## [GIVEN TEXT]
European colonial armies recruited large numbers of soldiers among the “native” populations of Africa, Asia and Americas, but they did not do so indiscriminately. In fact, an elaborate body of argument was fashioned during the second half of the nineteenth century to explain a rigorously selective pattern of European recruitment of “native” soldiery- the so-called “martial races” theory. (Vandervort, 2012, p. 85)

This tradition was so pre-dominant that out of 1,20,000 non-white soldiers in British Indian Army by the start of WW I in 1914 , seventy five percent belonged to what the British considered martial race’. One should be mindful of the fact that even people belonging to martial race were not at the same footage as were the ‘whites’ (Koller, 2008; Vandervort, 2012). Calling few non-whites as people of martial race was simply because of the fact that they had capability and courage to fight. Another grave case of politics in the recruitment of the colonial soldiers during the WWI was the segregation of soldiers into different camps depending on the caste they belonged too (Pati, 1996). The last thing that the colonial masters never wanted was the amity between different castes of India. This was extrapolated even to the battlefield during the WW I. There was no conscription and explicit cases or forceful recruitment while recruiting colonial soldiers. The British colonial army was all about volunteers from different colonies (Jackson, 2014). While in case of French colonial troops conscription was also a part of recruitment policy in case of inadequate participation. This is not to say that the recruitment policy of the British Colonial power was benign.

Among the non-white, it was only the colonial troops of India that were considered capable of combatant role. In case of the Africa, recruitment of ‘blacks’ was only for non-combatant role. It was the color that categorized one into combatant and non-combatant (Kulingray, 2016). They were recruited to do the auxiliary works. Most of them were ‘carrier corps’ and laborers. Colonial power were apprehensive that if the non-whites are given the combatant role then in future they may rise in arms against their colonial masters only (Vandervort, 2012; Kulingray, 2016). Thus they were kept at bay from the use of weapons and artillery.

Dominions enjoyed place in the decision making right before the start of the WW I, whereas the colonies had no say (Jackson, 2008). Dominions were party to the Committee of Imperial Defence which existed at the time of war and took important decisions pertaining to war. In case of the recruitment of soldiers from the dominions there was no segregation as was in case of colonies because the dominions were populated by the ‘whites’ (Brock, 1951). Unlike the colonies which did not have any say in the recruitment policy of the British, the dominions enjoyed some say in decision making in Imperial Conference (Vandervort, 2012). Their participation in the WW I was guided by the by the decisions taken at the Imperial Conference of 1907. According to which the dominions were to maintain the force as per the domestic need and pool them when and where required by the British Empire.

## [STORED DATA]
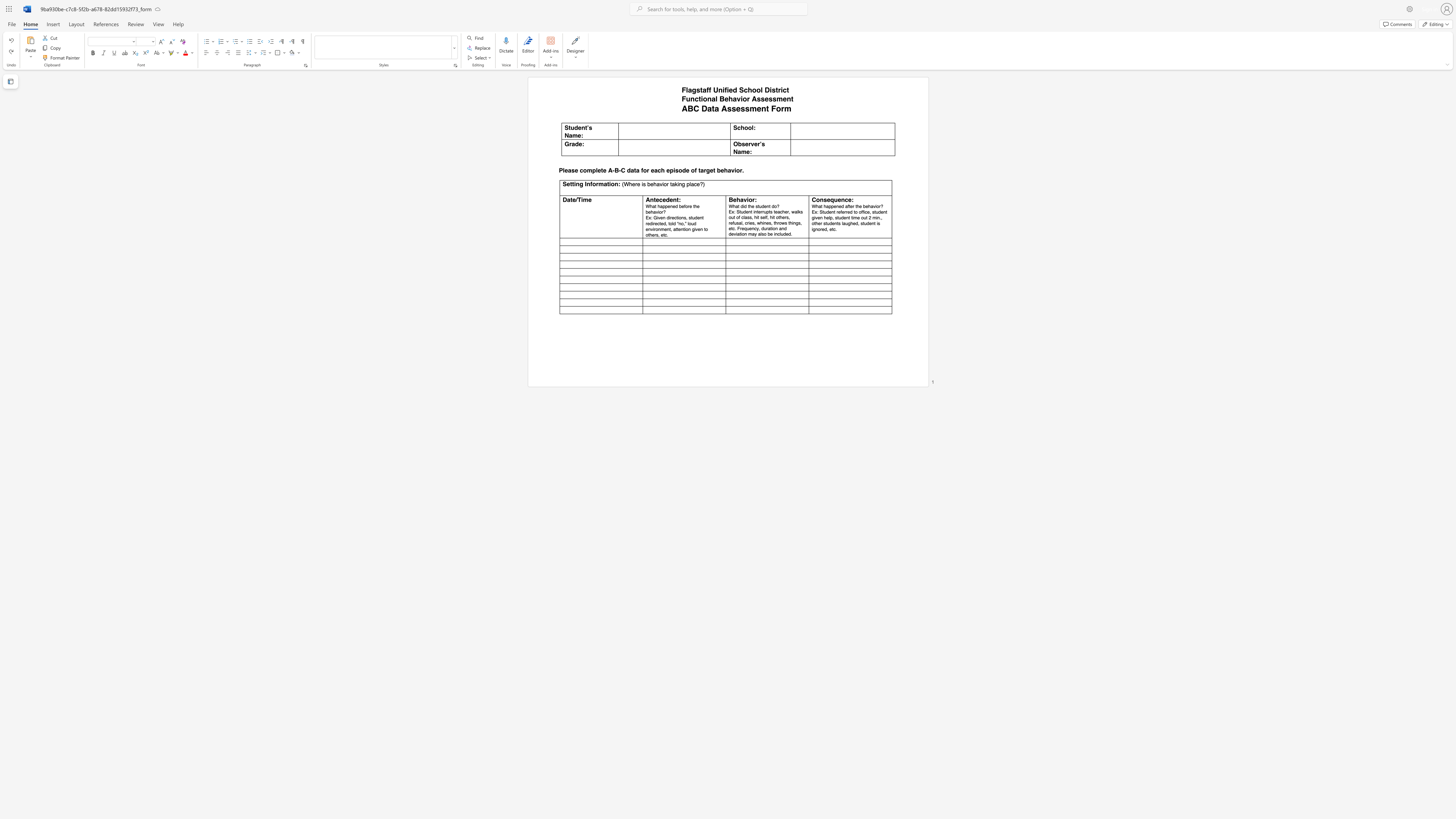  What do you see at coordinates (707, 108) in the screenshot?
I see `the subset text "ata As" within the text "ABC Data Assessment Form"` at bounding box center [707, 108].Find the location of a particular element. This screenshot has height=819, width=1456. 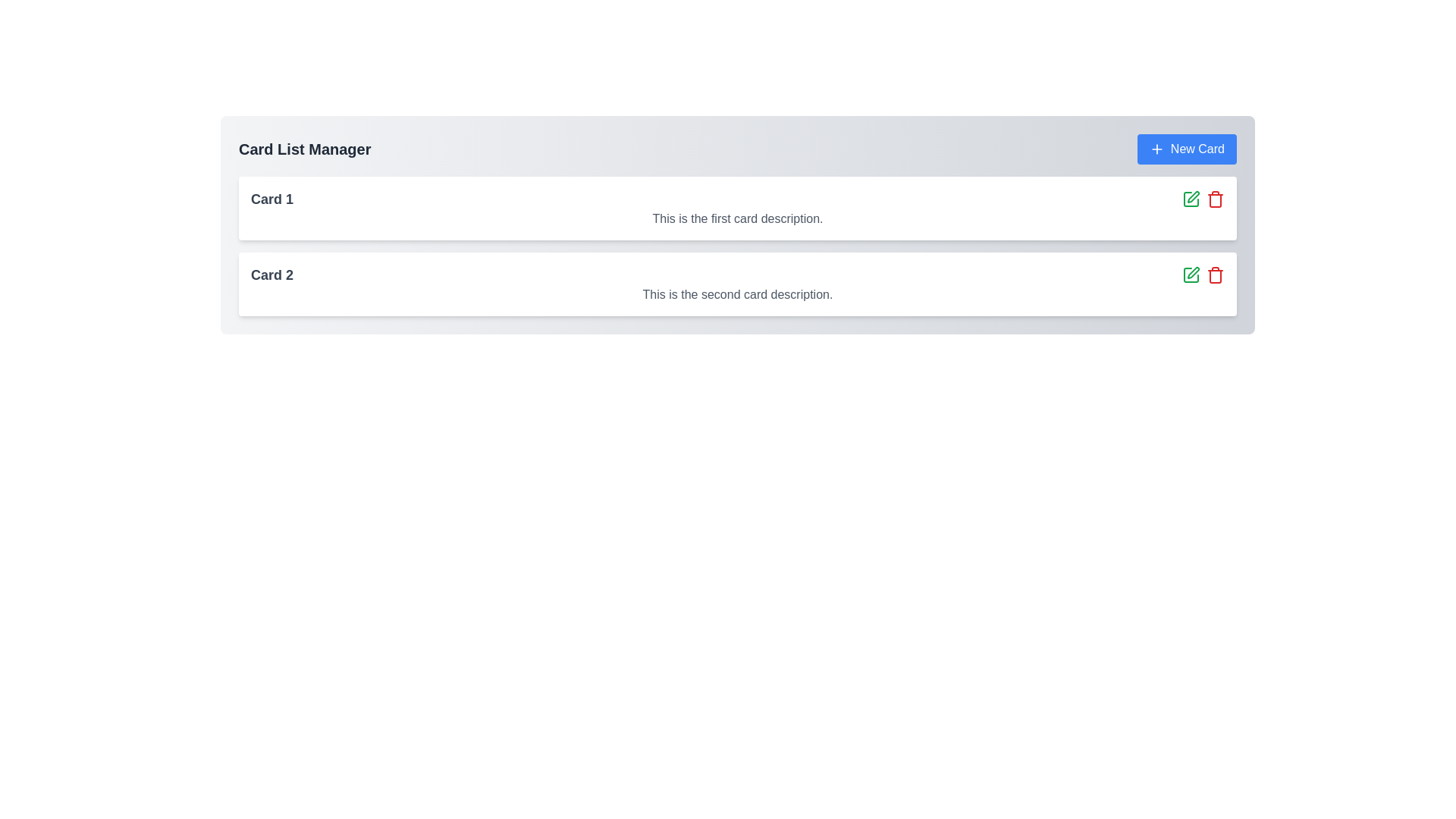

## [EXERCISE TASK 1]
According to the passage on colonial recruitment, the decisions of which conference guided the dominions' participation in World War I?
## [EXERCISE TASK 2]
Duplicate the part of the passage on colonial recruitment that opens with the words containing "Dominions enjoyed place" and closes with "the British Empire.".
## [EXERCISE TASK 3]
Summarize the passage on colonial recruitment in three sentences.

## [WORKED SOLUTION 1]
The Imperial Conference of 1907.

## [WORKED SOLUTION 2]
Dominions enjoyed place in the decision making right before the start of the WW I, whereas the colonies had no say (Jackson, 2008). Dominions were party to the Committee of Imperial Defence which existed at the time of war and took important decisions pertaining to war. In case of the recruitment of soldiers from the dominions there was no segregation as was in case of colonies because the dominions were populated by the ‘whites’ (Brock, 1951). Unlike the colonies which did not have any say in the recruitment policy of the British, the dominions enjoyed some say in decision making in Imperial Conference (Vandervort, 2012). Their participation in the WW I was guided by the by the decisions taken at the Imperial Conference of 1907. According to which the dominions were to maintain the force as per the domestic need and pool them when and where required by the British Empire.

## [WORKED SOLUTION 3]
European colonial armies recruited "native" soldiers selectively under the nineteenth-century "martial races" theory, and during World War I the British segregated colonial soldiers into camps by caste and relied on volunteers, while the French also used conscription when participation was inadequate. Among non-whites, only Indian troops were considered capable of a combatant role, whereas Africans were recruited for non-combatant auxiliary work because colonial powers feared they might someday rise in arms against their masters. Unlike the colonies, the dominions, populated by whites, had a say in decision making through the Committee of Imperial Defence and the Imperial Conference, and their recruitment involved no segregation.